The fact that she needed to lock the apartment makes it unsafe to me.

If she felt safe enough leaving her apartment unlocked and the neighbor lady peeked in on the baby about every half hour then it'd be fine.

When we leave a baby to go do laundry in the basement or outside for yardwork or what have you, we come back in from time to time to check on things.

Personally, in that situation, I'd feel more safe rolling the crib to the neighbor's place.


----------



## happysmileylady (Feb 6, 2009)

On the surface, it sounds bad to me-baby alone in an apartment. But when you think about it, I have put my little one down for a nap in the house upstairs, and then taken the moniter out into the yard to work in the garden. And I am not sure that's all that different.

Now, when you say apartment next door, I am thinking apartment building where the units are actually right next do each other with adjoining walls, making the neighbor's apartment just as close as the next room really. If what you really mean by next door is like next building over in the complex, that's too far for me.

Today though, even with neighbor being right next door and having a monitor, I can absolutely see this resulting in a DFS investigation at some point.


----------



## Mommy2Austin (Oct 10, 2006)

Quote:


Originally Posted by *sapphire_chan* 
The fact that she needed to lock the apartment makes it unsafe to me.

If she felt safe enough leaving her apartment unlocked and the neighbor lady peeked in on the baby about every half hour then it'd be fine.

It doesn't matter how "safe" where I live is. I'm locking my door regardless of the potential for someone breaking in or not.

Since the door was locked and the neighbor had a monitor, I think it was just fine. No different than being downstairs or upstairs or in the basement or outside.


----------



## nextcommercial (Nov 8, 2005)

We did things like that all the time when I was a kid. It was totally normal back then.

Parents would leave the kids sleeping at home while they did a quick grocery shopping or took the older kids to school, or took dad to work. I remember having a friend who's sons were little when we were in high school. She refused to even leave them alone in the house while she went out front to water the lawn. We all thought she was crazy.

We wouldn't do it now, but at that time, it wasn't uncommon.


----------



## CrazyCatLady (Aug 17, 2004)

I don't love the idea, but it doesn't sound too terrible. As long as someone was paying attention to him.

My mom used to leave the babies asleep in their cribs while she walked to the store for milk and stuff.
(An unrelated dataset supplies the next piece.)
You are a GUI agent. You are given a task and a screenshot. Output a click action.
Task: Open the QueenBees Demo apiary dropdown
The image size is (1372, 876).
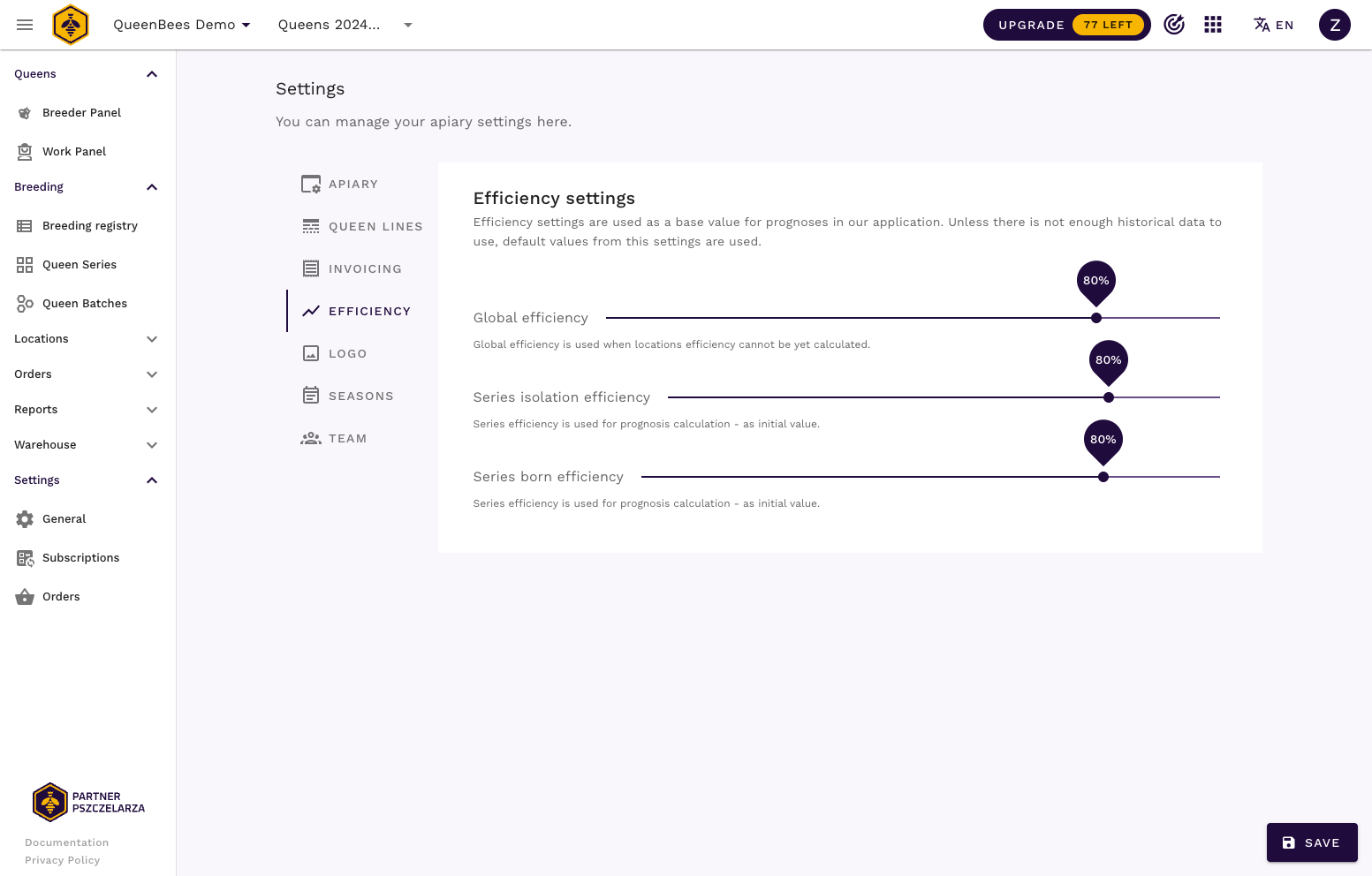click(182, 25)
Now the thought of that makes me panic a little.


----------



## newbymom05 (Aug 13, 2005)

20 yrs ago? Doesn't even raise my eyebrows. My stepmother told me she used to give her son whatever anti-colic thing was popular then--perga-something?--because it would make him sleep, and then she'd go down to her complex's pool, leaving him 100% alone in the crib. She said she needed a break.























Honestly, I think the hands-on/AP/helicopter parenting we see now is a direct result of the horribly lax parenting of the 70's-80's.


----------



## CrazyCatLady (Aug 17, 2004)

Quote:

Honestly, I think the hands-on/AP/helicopter parenting we see now is a direct result of the horribly lax parenting of the 70's-80's.
I believe it. I know that sometimes I go overboard with giving my kids time/attention/things they don't really need cause I'm trying to prevent them from feeling like I did as a kid (neglected).


----------



## scottishmommy (Nov 30, 2009)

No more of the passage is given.